• _TASK TO COMPLETE_
Check every line of the entries below for the word "height", and copy the ones that have it.

• _ENTRIES PROVIDED_
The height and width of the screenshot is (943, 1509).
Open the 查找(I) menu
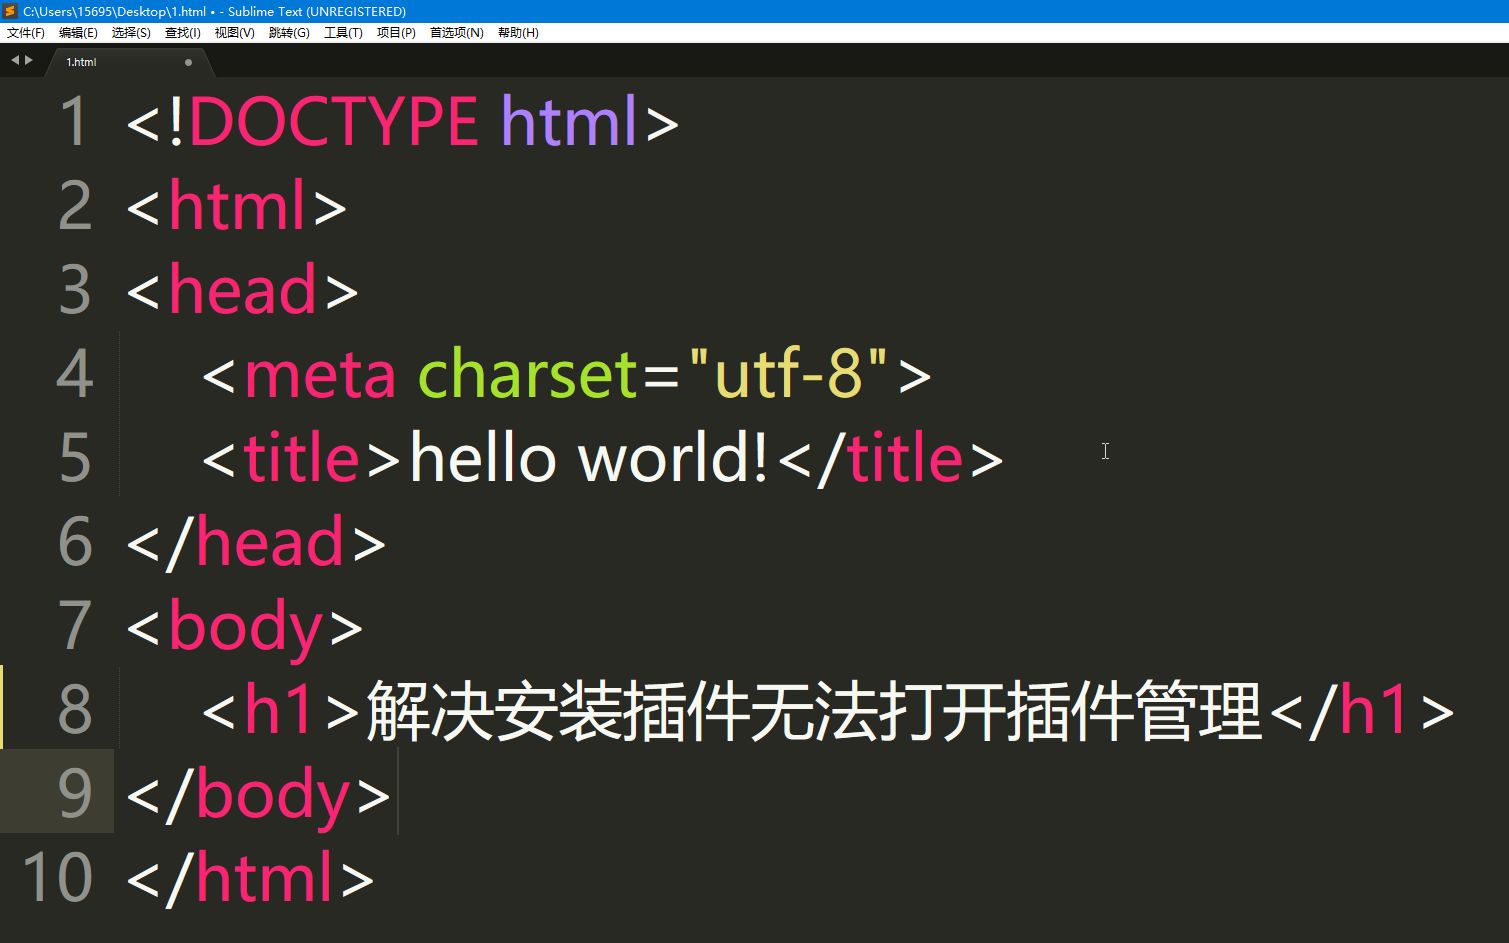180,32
--
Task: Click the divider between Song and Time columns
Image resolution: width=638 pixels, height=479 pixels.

• _SOLUTION FOR THIS PROBLEM_
The height and width of the screenshot is (943, 1509).
Image resolution: width=638 pixels, height=479 pixels.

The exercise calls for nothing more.